当前位置:首页 > 技术 > 正文内容

多层感知机实现:基于MNIST手写数字识别

访客 技术 2026年6月28日 2

目录

一、概述

二、网络架构设计

三、算法实现细节

1、依赖库导入

2、神经网络类构建

3、训练流程实现

4、参数矩阵初始化方法

5、矩阵与向量转换

6、梯度下降优化

6.1、损失函数计算

6.1.1、前向传播过程

6.2、反向传播算法

7、预测功能实现

四、完整代码实现

五、MNIST手写数字识别应用

一、概述

本文将详细介绍如何构建一个完整的多层感知机网络,并通过MNIST手写数字数据集进行验证。读者应具备神经网络基础知识,包括前向传播、反向传播、激活函数等概念。

我们将实现一个三层神经网络,通过784个输入特征(28×28像素图像)识别0-9的手写数字,并在测试集上评估模型性能。

二、网络架构设计

网络采用三层结构:

  • 输入层:784个神经元(对应28×28像素)
  • 隐藏层:25个神经元
  • 输出层:10个神经元(对应0-9数字)

关键设计考虑:

  1. 输入数据为784维特征向量
  2. 权重矩阵维度设计
  3. 前向传播计算流程
  4. Sigmoid激活函数应用
  5. 反向传播误差计算
  6. 偏置项处理
  7. 损失函数定义
  8. 权重更新规则

反向传播误差计算公式:

δ(4) = a(4) - y
δ(3) = (Θ³)ᵀδ(4) * g'(z³)
δ(2) = (Θ²)ᵀδ(3) * g'(z²)
δ(1) = 输入层,不可更新
g'为Sigmoid梯度函数
g'(z) = g(z)(1-g(z)); 其中g(z) = 1/(1+e⁻ᶻ)

梯度下降算法流程:

for i=1 to m
  设置a(1)=x⁽ⁱ⁾
  执行前向传播计算各层a⁽ˡ⁾, l=2,3...L
  使用y⁽ⁱ⁾计算δ(L)=a⁽ᴸ⁾-y⁽ⁱ⁾
  计算δ(L-1), δ(L-2)...δ(2)
  更新Δ⁽ˡ⁽ᵢⱼ⁾⁾: Δ⁽ˡ⁽ᵢⱼ⁾⁾ += a⁽ˡ⁾ⱼδ⁽ˡ⁺¹⁾ᵢ

三、算法实现细节

1、依赖库导入

import numpy as np
from Neural_Network_Lab.utils.features import prepare_for_training
from Neural_Network_Lab.utils.hypothesis import sigmoid, sigmoid_gradient

工具函数模块封装了数据预处理和激活函数实现。

--------------------------------------------------

→ **练习任务**
[A] 将数据行中从包含"Task: Open the Scrapbook tab"的那一行开始、到包含"Action: pyautogui.click(x=367, y=39)"的那一行结束(两端均包括)的内容表示为两列 CSV,列名为 prompt 和 target。每组内容占一行:文字放入 prompt,答案放入 target,各为一个带引号的字段,其中的换行一律改为空格。
[B] 从多层感知机手写数字识别一文的最后一句之后接着往下写。
上面的文章与下面的数据行出自不同来源。

--------------------------------------------------

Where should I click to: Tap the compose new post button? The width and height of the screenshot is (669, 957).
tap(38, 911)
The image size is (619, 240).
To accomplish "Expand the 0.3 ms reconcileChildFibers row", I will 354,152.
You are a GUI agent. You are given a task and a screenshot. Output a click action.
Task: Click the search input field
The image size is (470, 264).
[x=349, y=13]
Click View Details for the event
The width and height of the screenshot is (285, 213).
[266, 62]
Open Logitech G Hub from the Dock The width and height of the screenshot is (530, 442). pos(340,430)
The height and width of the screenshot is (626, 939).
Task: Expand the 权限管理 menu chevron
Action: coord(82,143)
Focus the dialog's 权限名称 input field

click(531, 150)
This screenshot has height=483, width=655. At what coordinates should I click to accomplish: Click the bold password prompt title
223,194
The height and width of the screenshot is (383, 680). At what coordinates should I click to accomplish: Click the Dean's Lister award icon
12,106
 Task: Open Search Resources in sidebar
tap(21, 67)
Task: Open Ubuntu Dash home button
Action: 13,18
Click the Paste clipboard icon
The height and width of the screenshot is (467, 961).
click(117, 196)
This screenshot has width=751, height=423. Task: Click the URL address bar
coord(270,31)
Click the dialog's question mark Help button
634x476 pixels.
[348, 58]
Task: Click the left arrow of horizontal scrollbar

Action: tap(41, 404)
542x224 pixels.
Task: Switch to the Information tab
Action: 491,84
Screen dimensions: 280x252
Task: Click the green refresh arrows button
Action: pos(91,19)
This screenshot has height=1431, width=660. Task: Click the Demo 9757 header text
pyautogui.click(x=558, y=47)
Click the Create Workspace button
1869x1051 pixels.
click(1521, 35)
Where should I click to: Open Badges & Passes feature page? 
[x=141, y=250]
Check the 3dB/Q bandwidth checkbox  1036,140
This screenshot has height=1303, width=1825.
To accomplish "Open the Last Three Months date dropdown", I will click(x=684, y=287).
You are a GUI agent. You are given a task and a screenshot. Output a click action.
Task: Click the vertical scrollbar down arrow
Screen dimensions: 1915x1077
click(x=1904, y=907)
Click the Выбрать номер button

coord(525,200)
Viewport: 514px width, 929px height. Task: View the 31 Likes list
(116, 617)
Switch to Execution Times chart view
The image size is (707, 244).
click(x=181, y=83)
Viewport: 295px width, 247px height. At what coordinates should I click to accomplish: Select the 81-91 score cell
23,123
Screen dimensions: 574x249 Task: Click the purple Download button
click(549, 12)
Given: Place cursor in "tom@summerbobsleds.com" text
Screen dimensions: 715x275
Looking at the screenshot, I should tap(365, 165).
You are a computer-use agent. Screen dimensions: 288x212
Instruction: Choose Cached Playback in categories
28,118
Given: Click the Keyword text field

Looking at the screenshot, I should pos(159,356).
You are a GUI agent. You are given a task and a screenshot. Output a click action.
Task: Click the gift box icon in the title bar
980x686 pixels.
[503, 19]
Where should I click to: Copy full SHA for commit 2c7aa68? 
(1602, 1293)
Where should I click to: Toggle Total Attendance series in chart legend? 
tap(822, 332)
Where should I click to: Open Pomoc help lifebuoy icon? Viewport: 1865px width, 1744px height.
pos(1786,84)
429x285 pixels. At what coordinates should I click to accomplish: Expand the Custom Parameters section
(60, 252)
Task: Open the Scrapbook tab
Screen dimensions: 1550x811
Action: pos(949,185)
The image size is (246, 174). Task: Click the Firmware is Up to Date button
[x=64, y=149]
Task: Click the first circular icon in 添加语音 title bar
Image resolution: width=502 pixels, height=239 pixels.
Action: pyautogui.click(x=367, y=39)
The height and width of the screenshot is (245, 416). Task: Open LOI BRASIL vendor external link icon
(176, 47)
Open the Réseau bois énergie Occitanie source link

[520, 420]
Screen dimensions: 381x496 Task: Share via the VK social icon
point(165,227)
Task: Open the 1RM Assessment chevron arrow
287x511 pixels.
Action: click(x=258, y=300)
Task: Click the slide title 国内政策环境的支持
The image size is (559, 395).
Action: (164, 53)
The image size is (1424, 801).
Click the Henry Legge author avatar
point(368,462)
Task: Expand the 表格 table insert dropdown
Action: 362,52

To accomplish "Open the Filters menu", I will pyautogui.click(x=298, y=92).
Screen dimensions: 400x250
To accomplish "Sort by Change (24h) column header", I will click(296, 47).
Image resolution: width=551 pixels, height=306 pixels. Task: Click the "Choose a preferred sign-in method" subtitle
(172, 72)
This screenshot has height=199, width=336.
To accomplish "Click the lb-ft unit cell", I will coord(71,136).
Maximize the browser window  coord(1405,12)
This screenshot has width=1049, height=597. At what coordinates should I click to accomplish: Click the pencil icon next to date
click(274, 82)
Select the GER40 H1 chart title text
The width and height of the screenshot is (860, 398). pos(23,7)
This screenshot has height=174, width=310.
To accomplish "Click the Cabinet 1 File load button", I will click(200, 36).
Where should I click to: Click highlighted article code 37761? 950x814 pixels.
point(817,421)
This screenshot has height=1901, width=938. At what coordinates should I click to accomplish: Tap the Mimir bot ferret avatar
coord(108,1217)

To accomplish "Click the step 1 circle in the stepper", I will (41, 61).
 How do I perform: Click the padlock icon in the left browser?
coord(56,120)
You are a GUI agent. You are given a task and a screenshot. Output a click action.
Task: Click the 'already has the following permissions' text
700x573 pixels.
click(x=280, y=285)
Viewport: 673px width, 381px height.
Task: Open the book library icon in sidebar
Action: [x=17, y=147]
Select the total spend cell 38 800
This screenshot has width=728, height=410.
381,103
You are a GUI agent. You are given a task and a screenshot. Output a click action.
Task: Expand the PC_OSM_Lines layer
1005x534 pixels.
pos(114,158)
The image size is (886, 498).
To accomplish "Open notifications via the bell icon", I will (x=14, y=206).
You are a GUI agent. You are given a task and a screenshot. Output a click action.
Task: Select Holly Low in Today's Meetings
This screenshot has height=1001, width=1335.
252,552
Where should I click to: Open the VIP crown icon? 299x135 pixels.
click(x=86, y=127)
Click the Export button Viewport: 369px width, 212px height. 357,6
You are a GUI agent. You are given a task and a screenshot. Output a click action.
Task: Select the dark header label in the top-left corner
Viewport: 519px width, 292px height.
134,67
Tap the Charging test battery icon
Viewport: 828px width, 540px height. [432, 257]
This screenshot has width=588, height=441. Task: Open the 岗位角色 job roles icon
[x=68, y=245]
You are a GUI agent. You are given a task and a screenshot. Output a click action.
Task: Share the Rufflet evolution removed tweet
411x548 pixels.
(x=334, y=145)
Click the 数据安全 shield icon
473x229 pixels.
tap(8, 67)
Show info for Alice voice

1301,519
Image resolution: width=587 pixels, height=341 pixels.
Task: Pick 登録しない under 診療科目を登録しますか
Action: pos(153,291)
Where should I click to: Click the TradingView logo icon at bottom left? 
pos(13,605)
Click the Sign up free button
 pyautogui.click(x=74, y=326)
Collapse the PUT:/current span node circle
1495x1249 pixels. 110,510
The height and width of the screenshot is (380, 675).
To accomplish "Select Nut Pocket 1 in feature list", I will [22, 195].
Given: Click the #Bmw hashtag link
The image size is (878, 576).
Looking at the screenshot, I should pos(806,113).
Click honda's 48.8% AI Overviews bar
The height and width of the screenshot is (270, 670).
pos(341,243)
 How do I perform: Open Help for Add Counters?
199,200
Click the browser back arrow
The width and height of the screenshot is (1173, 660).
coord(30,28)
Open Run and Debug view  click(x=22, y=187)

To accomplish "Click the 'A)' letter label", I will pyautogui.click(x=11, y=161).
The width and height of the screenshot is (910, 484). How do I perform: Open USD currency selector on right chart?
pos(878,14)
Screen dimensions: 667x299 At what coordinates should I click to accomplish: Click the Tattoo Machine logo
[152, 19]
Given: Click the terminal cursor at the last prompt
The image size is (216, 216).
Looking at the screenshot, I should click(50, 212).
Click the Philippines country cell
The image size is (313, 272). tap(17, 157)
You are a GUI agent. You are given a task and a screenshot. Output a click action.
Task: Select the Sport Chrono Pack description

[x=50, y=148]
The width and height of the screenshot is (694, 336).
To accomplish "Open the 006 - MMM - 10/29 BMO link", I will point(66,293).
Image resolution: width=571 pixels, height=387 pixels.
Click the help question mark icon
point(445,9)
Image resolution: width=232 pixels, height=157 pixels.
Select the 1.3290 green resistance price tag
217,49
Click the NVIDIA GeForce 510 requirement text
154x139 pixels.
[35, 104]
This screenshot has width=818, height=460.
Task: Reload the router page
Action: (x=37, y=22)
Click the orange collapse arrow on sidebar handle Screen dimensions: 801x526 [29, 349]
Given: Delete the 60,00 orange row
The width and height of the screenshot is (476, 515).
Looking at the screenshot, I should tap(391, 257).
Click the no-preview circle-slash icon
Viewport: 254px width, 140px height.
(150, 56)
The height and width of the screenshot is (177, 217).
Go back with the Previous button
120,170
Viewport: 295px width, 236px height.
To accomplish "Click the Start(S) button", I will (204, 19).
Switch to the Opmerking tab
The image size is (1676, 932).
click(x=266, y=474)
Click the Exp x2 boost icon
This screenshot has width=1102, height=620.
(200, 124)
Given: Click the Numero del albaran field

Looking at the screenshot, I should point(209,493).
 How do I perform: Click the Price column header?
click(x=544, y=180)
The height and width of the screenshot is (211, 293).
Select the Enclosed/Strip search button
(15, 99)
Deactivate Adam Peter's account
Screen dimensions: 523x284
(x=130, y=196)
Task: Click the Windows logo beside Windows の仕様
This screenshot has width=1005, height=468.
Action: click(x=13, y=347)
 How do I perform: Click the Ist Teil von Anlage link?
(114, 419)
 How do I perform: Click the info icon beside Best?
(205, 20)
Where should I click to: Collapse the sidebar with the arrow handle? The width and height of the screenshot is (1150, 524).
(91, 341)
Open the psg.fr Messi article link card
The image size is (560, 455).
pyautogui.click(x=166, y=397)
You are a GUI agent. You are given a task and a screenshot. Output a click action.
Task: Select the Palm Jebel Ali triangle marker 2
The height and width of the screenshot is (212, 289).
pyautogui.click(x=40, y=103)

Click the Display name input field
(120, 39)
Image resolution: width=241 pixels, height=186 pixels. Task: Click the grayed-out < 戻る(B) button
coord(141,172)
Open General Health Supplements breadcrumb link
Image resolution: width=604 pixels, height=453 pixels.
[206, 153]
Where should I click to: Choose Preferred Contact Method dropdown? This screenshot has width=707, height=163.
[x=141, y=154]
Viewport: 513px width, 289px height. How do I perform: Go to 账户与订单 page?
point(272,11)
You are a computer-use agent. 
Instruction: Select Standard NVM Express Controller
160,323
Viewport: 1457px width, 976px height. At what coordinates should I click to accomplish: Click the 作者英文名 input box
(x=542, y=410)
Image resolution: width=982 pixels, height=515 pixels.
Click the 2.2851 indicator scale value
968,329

--------------------------------------------------

→ **参考答案**
[A]
prompt,target
"Task: Open the Scrapbook tab Screen dimensions: 1550x811","Action: pos(949,185)"
"The image size is (246, 174). Task: Click the Firmware is Up to Date button","[x=64, y=149]"
"Task: Click the first circular icon in 添加语音 title bar Image resolution: width=502 pixels, height=239 pixels.","Action: pyautogui.click(x=367, y=39)"

[B]
2、神经网络类构建

class NeuralNetwork:
    def __init__(self, data, labels, layers, normalize_data=False):
        data_processed = prepare_for_training(data, normalize_data=normalize_data)[0]
        self.data = data_processed
        self.labels = labels
        self.layers = layers  # [784, 25, 10]
        self.normalize_data = normalize_data
        self.weights = NeuralNetwork.initialize_weights(layers)

3、训练流程实现

    def train(self, max_iterations=1000, learning_rate=0.1):
        # 将权重矩阵转换为向量便于优化
        flattened_weights = NeuralNetwork.flatten_weights(self.weights)
        optimized_weights, cost_history = NeuralNetwork.gradient_descent(
            self.data, self.labels, flattened_weights, self.layers, 
            max_iterations, learning_rate
        )
        self.weights = NeuralNetwork.reshape_weights(optimized_weights, self.layers)
        return self.weights, cost_history

4、参数矩阵初始化方法

    @staticmethod
    def initialize_weights(layers):
        num_layers = len(layers)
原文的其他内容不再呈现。